In general, intensified blood glucose control and monitoring of pregnant women with diabetes are recommended throughout pregnancy and when contemplating pregnancy. Insulin requirements usually fall in the first trimester and increase subsequently during the second and third trimester. After delivery, insulin requirements normally return rapidly to pre-pregnancy values.
In an open-label randomised controlled clinical trial, pregnant women with type 1 diabetes (n=310) were treated in a basal-bolus treatment regimen with Levemir (n=152) or NPH insulin (n=158) as basal insulin, both in combination with NovoRapid. Primary objective of this study was to assess the effect of Levemir on blood glucose regulation in pregnant women with diabetes (see Pharmacology: Pharmacodynamics under Actions).

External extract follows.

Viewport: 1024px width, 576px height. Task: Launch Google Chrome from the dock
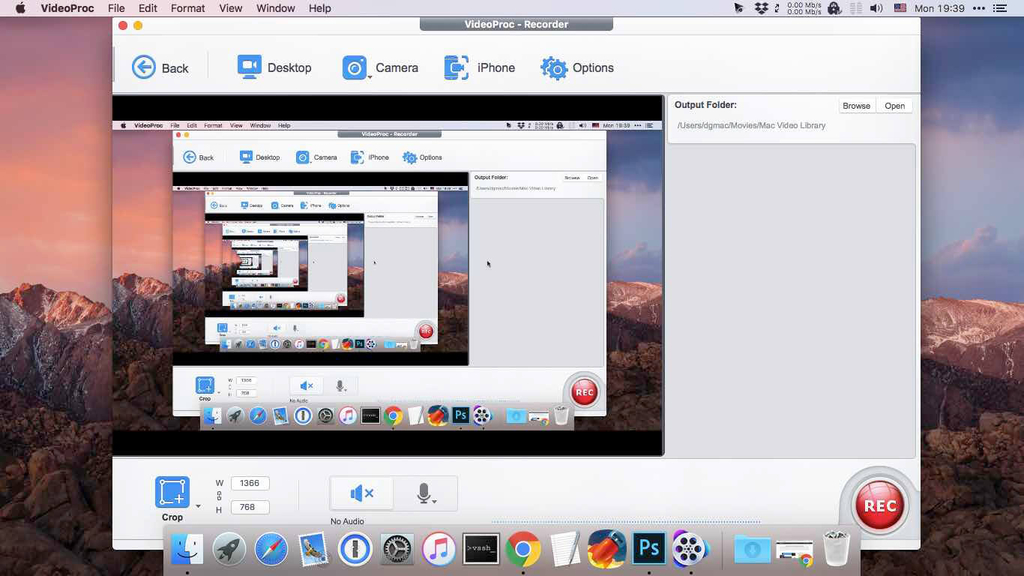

The overall rates of maternal adverse events were similar for Levemir and NPH insulin treatment groups; however, a numerically higher frequency of serious adverse events in the mothers (61 (40%) vs. 49 (31%)) and in the newborn children (36 (24%) vs. 32 (20%)) was seen for Levemir compared to NPH insulin. The number of live born children of women becoming pregnant after randomisation were 50 (83%) for Levemir and 55 (89%) for NPH. The frequency of congenital malformations was 4 (5%) for Levemir and 11 (7%) for NPH with 3 (4%) major malformations for Levemir and 3 (2%) for NPH.
Post-marketing data from an additional 250 outcomes from pregnant women exposed to Levemir indicate no adverse effects of insulin detemir on pregnancy and no malformative or foetal/neonatal toxicity of insulin detemir. Animal data do not indicate reproductive toxicity (see Pharmacology: Toxicology: Preclinical safety data under Actions).
Breast-feeding: It is unknown whether insulin detemir is excreted in human milk. No metabolic effects of ingested insulin detemir on the breast-fed newborn/infant are anticipated since insulin detemir, as a peptide, is digested into amino acids in the human gastrointestinal tract.
Breast-feeding women may require adjustments in insulin dose and diet.
Fertility: Animal studies do not indicate harmful effects with respect to fertility.